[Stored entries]

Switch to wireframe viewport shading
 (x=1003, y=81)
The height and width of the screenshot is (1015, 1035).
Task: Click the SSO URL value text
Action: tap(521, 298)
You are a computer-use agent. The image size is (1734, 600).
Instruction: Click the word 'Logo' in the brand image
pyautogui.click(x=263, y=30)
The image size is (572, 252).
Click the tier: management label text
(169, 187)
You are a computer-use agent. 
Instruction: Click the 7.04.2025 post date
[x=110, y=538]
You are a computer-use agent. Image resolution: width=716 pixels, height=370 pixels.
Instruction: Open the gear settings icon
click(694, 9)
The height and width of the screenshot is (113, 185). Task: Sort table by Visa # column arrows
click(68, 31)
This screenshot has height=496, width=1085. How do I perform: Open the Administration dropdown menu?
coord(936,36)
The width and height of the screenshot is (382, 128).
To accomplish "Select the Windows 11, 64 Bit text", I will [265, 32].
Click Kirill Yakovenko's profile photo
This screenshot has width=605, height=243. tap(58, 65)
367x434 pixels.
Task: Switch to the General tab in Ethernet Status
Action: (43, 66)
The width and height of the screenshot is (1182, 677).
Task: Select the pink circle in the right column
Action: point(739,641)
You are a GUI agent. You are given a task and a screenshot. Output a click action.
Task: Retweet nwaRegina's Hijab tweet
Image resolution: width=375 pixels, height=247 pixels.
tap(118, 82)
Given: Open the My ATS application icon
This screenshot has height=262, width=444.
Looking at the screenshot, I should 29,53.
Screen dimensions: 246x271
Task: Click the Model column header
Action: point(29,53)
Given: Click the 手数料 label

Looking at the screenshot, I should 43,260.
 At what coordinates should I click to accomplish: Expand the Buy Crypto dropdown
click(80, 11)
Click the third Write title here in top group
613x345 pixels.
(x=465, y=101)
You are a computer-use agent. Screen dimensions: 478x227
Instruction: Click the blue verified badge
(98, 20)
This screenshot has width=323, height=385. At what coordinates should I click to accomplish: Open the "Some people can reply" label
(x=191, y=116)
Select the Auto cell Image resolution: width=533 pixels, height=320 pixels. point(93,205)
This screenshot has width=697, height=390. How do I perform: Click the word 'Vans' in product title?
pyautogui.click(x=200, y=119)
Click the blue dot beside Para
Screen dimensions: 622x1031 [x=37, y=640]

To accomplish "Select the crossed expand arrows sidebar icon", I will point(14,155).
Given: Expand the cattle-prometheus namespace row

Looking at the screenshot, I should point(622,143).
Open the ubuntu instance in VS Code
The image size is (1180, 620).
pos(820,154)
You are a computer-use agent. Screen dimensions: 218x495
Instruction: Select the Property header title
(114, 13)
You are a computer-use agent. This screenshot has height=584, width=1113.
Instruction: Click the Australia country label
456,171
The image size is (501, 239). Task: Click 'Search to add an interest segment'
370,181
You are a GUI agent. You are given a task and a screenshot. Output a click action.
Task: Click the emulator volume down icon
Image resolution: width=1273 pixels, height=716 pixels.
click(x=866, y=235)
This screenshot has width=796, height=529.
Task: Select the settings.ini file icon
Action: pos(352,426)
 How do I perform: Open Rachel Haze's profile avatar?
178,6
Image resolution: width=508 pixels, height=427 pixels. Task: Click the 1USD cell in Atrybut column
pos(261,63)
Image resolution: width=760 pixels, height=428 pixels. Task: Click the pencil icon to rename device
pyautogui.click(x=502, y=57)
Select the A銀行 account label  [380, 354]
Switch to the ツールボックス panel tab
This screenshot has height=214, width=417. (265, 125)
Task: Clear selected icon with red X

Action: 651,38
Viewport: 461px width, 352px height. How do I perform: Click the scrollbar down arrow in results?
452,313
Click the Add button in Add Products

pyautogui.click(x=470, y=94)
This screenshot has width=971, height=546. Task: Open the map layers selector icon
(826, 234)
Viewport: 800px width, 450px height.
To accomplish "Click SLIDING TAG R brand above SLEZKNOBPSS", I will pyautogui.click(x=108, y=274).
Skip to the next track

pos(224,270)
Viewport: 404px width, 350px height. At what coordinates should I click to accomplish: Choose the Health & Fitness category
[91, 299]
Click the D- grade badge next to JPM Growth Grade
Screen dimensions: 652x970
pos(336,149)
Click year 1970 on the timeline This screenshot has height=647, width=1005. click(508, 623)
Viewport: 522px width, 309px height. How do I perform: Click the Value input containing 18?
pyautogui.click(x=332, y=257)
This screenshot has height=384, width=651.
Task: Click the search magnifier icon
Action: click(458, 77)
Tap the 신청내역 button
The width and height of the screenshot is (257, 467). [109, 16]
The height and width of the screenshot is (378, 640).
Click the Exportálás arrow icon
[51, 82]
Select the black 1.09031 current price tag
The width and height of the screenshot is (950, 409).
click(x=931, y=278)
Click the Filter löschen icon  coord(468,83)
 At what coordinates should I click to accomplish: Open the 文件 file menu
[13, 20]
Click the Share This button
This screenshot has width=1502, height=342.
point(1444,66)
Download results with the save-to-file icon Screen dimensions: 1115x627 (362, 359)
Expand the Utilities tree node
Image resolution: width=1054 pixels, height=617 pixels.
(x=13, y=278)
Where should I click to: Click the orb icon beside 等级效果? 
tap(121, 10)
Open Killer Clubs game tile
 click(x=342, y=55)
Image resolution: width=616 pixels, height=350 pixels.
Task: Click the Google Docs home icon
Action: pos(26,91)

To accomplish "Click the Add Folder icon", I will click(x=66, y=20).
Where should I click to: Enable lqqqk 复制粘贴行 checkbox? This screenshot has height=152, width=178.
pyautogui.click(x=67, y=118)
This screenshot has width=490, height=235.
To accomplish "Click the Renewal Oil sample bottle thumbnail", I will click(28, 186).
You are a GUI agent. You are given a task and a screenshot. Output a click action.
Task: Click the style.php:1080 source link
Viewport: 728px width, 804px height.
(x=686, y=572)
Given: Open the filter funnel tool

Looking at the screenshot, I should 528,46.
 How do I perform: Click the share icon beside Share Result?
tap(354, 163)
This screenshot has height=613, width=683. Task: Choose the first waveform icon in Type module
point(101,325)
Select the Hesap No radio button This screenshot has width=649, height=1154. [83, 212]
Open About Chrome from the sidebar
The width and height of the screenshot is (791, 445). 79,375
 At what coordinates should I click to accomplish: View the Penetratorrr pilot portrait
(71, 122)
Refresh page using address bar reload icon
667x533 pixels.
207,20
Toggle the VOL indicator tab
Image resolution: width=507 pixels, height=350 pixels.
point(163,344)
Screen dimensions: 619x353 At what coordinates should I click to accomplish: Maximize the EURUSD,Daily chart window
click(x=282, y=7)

YOUR GOAL
Filter the records above for the string "computer" and copy each matching line.

WORKED SOLUTION
You are a computer-use agent. The image size is (1734, 600).
You are a computer-use agent. 
You are a computer-use agent. Image resolution: width=716 pixels, height=370 pixels.
You are a computer-use agent. Screen dimensions: 478x227
You are a computer-use agent. Screen dimensions: 218x495
You are a computer-use agent. This screenshot has height=584, width=1113.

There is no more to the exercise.